Updated: Jul 12
The official beginning of a new era of seeing deeper into the universe than ever before.
July 11, 2022 President Joe Biden, Vice President Kamala Harris, and NASA Administrator Bill Nelson unveiled the first science-quality image captured by the $10 billion James Webb Space Telescope on Monday (July 11) at the White House. The image is the deepest infrared view of the universe to date, according to a NASA statement, and was created using just 12.5 hours of observing time on one of the telescope's four instruments.
The image shows the galaxy cluster SMACS 0723 as it appeared 4.6 billion years ago. The combined mass of this galaxy cluster acts as a gravitational lens, magnifying much more distant galaxies behind it. Webb’s NIRCam has brought those distant galaxies into sharp focus – they have tiny, faint structures that have never been seen before, including star clusters and diffuse features. Researchers will soon begin to learn more about the galaxies’ masses, ages, histories, and compositions, as Webb seeks the earliest galaxies in the universe.

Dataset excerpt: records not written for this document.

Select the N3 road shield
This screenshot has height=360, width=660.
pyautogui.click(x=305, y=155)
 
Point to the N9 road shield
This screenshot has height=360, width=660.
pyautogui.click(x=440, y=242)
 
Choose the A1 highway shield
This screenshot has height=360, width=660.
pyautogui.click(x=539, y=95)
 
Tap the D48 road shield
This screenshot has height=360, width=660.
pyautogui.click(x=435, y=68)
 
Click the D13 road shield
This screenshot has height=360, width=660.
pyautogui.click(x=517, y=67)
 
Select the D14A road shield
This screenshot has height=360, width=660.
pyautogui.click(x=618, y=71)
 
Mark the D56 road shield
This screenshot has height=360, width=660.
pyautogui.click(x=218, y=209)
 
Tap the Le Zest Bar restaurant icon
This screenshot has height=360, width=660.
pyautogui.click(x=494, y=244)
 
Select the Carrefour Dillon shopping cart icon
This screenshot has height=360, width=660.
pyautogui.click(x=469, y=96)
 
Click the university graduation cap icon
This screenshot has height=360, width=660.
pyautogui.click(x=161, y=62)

"Today represents an exciting new chapter in the exploration of our universe," Harris said. "From the beginning of history, humans have looked up to the night sky with wonder and thanks to dedicated people who have been working for decades in engineering and on scientific marvels, we can look to the sky with new understanding."
“This telescope embodies how America leads the world, not by the example of our power, but the power of our example,” – Joe Biden
"If you held a grain of sand on the tip of your finger at arm's length, that is the part of the universe that you're seeing, just one little speck of the universe," Bill Nelson – NASA Administrator said at the White House
Today's Image release marks the climax of nearly seven months of carefully orchestrated space operations since JWST launched on Dec. 25, 2021. The telescope spent its first month after blast off and stationing the spacecraft around the orbit at L2 (Sun-Earth Lagrange point) million miles away from earth,
Simultaneously, the spacecraft deployed from a launch-friendly compact configuration, including unfurling the massive kite-shaped sunshield that allows the observatory to study the cosmos in infrared light. The telescope also unfolded its golden mirror and spent weeks finetuning the positions of its 18 hexagonal segments.

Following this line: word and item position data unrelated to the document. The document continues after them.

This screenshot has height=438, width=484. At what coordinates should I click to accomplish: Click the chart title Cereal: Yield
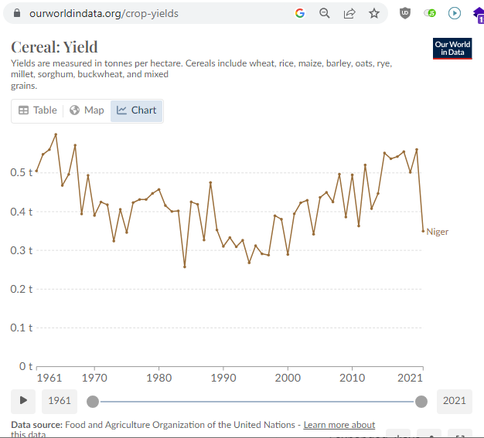[x=54, y=47]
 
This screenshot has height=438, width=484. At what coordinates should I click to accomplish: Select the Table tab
[x=38, y=110]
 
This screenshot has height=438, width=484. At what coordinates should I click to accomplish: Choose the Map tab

Finally, the team behind JWST calibrated each of the four key science instruments, ensuring that each of the spacecraft's 17 observing modes worked properly. That work continued within hours of Biden's remarks, with the final instrument's last mode approved for science earlier on Monday.

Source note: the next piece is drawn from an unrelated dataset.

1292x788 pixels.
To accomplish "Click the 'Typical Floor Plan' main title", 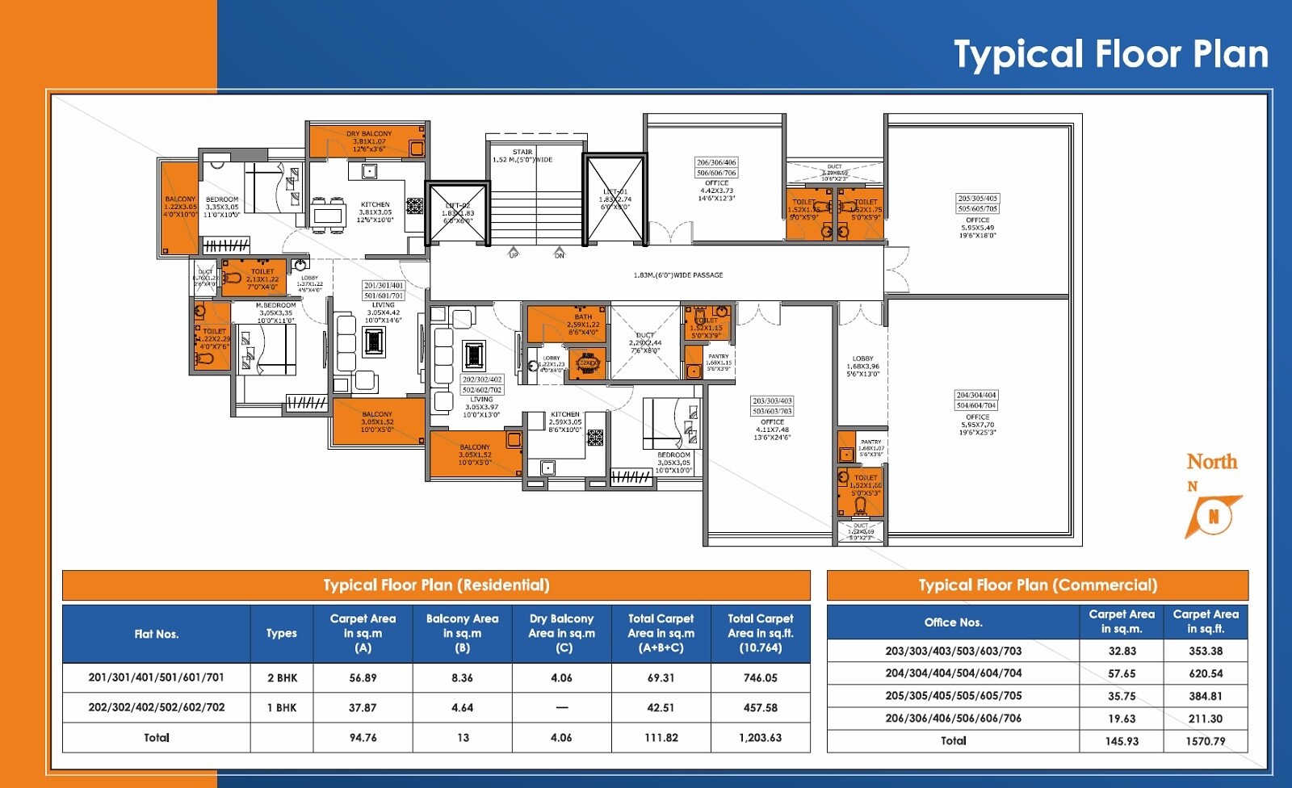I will tap(1111, 55).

The images released today and tomorrow mark the beginning of JWST's career as a full-fledged space observatory.
These listed targets below represent the first wave of full-color scientific images and spectra the observatory has gathered and the official beginning of Webb’s general science operations. They were selected by an international committee of representatives from NASA, ESA, CSA, and the Space Telescope Science Institute.
Carina Nebula: The Carina Nebula is one of the largest and brightest nebulae in the sky, located approximately 7,600 light-years away in the southern constellation Carina. Nebulae are stellar nurseries where stars form. The Carina Nebula is home to many massive stars, several times larger than the Sun.
WASP-96 b (spectrum): WASP-96 b is a giant planet outside our solar system, composed mainly of gas. The planet, located nearly 1,150 light-years from Earth, orbits its star every 3.4 days. It has about half the mass of Jupiter, and its discovery was announced in 2014.
Southern Ring Nebula: The Southern Ring, or “Eight-Burst” nebula, is a planetary nebula – an expanding cloud of gas, surrounding a dying star. It is nearly half a light-year in diameter and is located approximately 2,000 light-years away from Earth.
Stephan’s Quintet: About 290 million light-years away, Stephan’s Quintet is located in the constellation Pegasus. It is notable for being the first compact galaxy group ever discovered, in 1877. Four of the five galaxies within the quintet are locked in a cosmic dance of repeated close encounters.
SMACS 0723: Massive foreground galaxy clusters magnify and distort the light of objects behind them, permitting a deep field view into both the extremely distant and intrinsically faint galaxy populations.
The release of these first images marks the official beginning of Webb’s science operations, which will continue to explore the mission’s key science themes. Teams have already applied through a competitive process for time to use the telescope, in what astronomers call its first “cycle,” or first year of observations.